* Exercise description: In your copy, each line below is repeated exactly and no image appears.

* Data records:
┌──

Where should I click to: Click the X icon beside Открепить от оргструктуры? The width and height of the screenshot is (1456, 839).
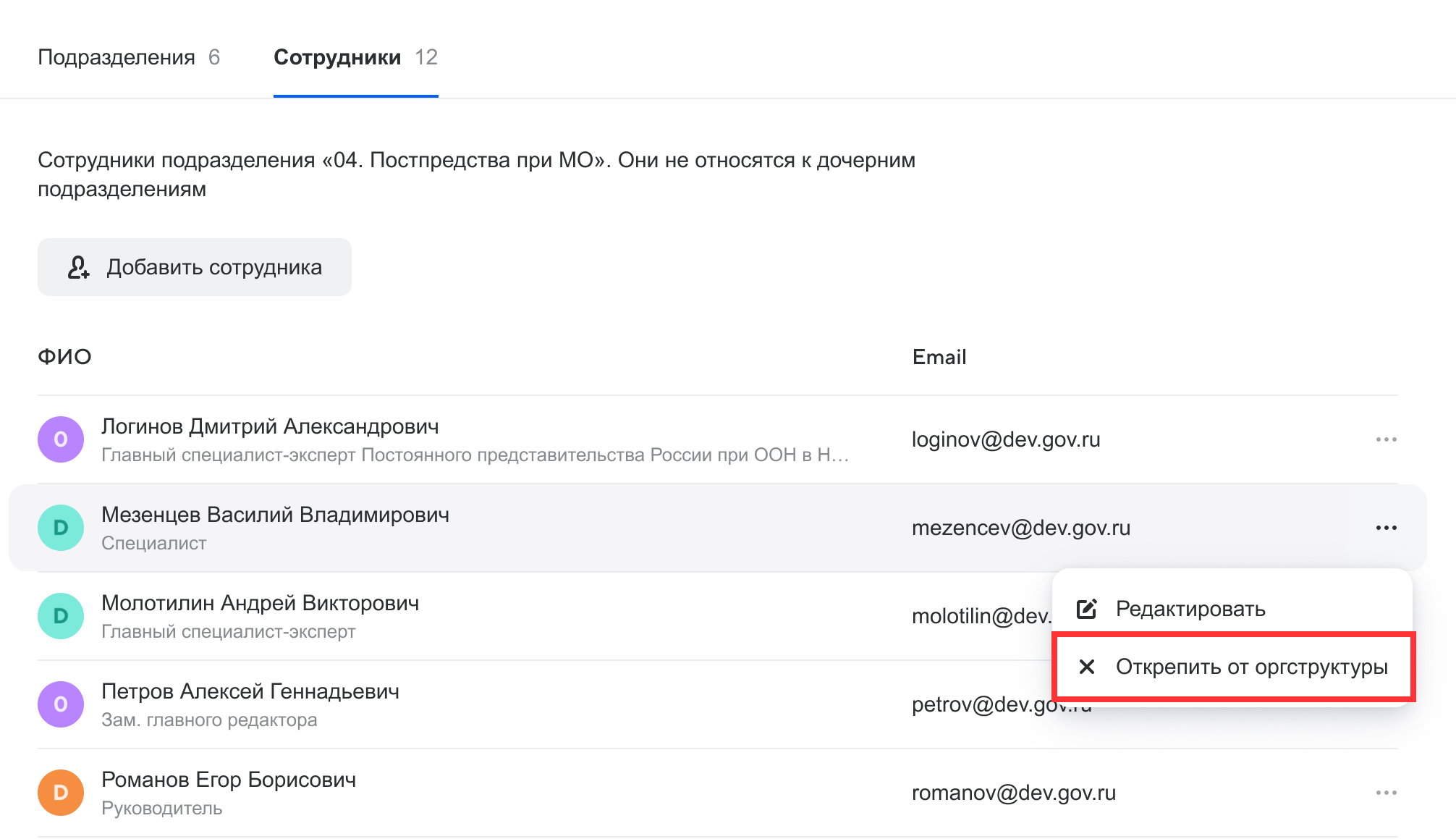click(x=1086, y=667)
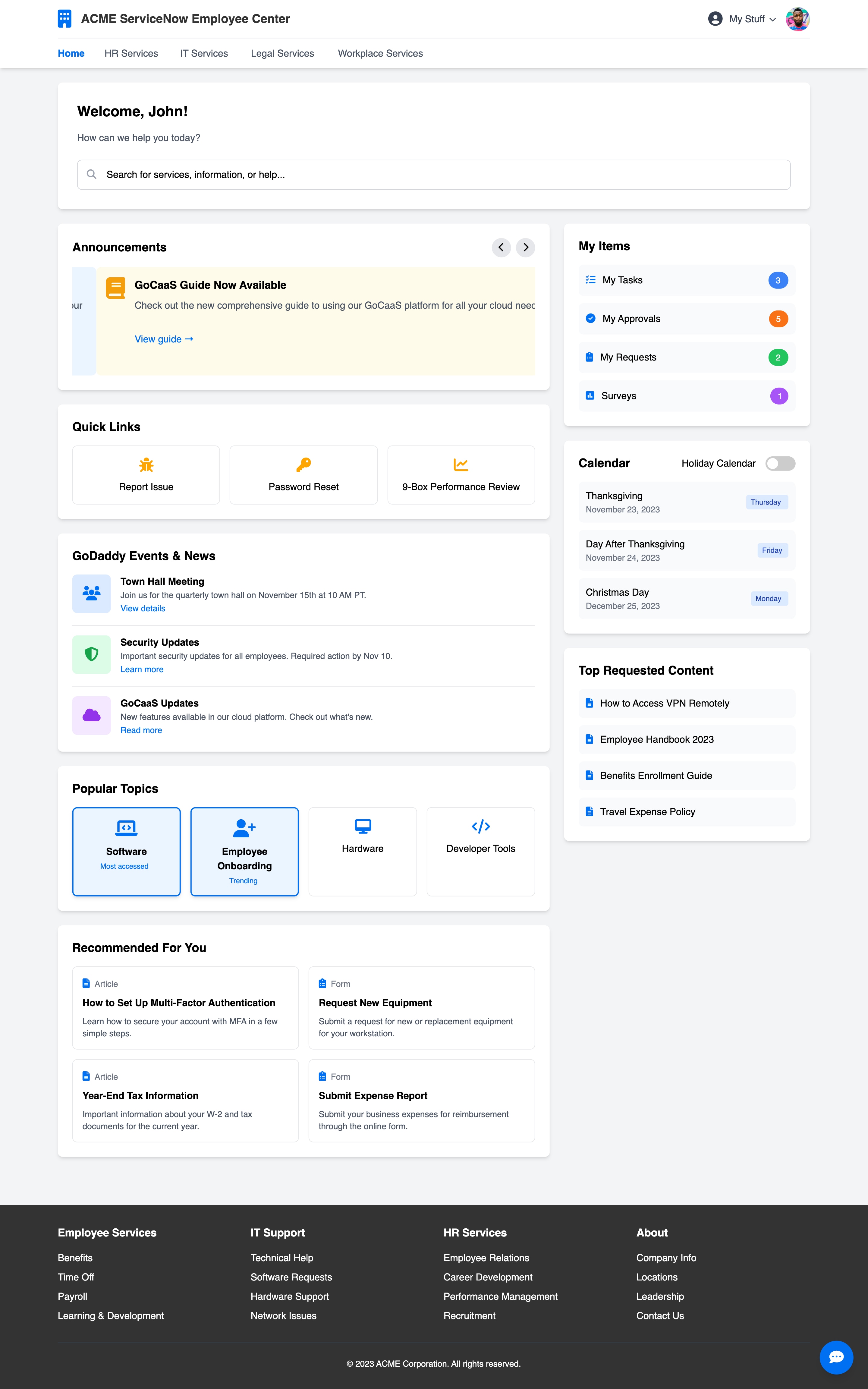Click the Developer Tools topic tile
The width and height of the screenshot is (868, 1389).
(x=480, y=851)
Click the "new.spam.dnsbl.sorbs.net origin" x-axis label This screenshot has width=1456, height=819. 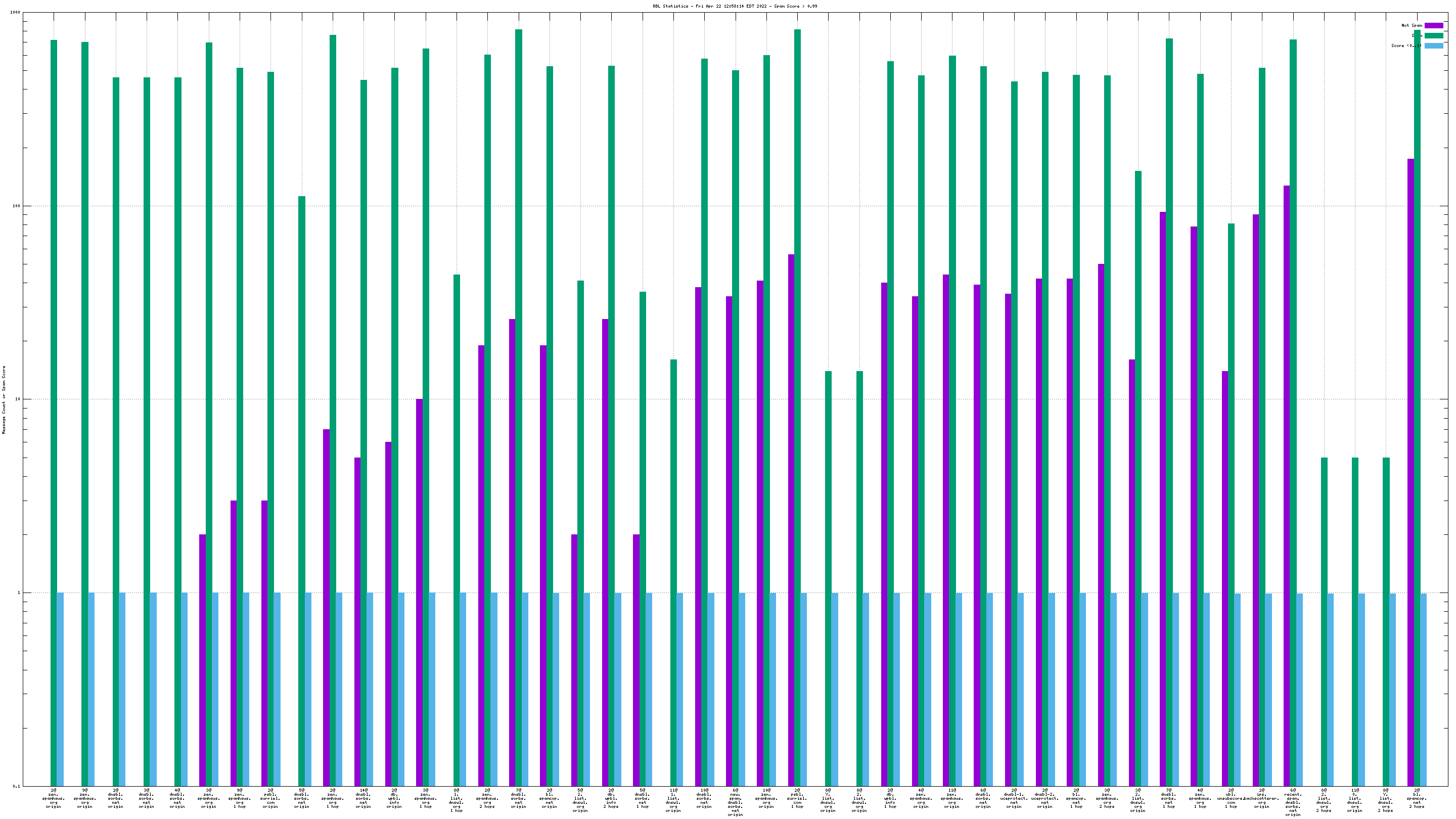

└──

* Reply:
Where should I click to: Click the X icon beside Открепить от оргструктуры? The width and height of the screenshot is (1456, 839).
click(x=1086, y=667)
Click the Developer Tools topic tile
The width and height of the screenshot is (868, 1389).
(x=480, y=851)
Click the "new.spam.dnsbl.sorbs.net origin" x-axis label This screenshot has width=1456, height=819. 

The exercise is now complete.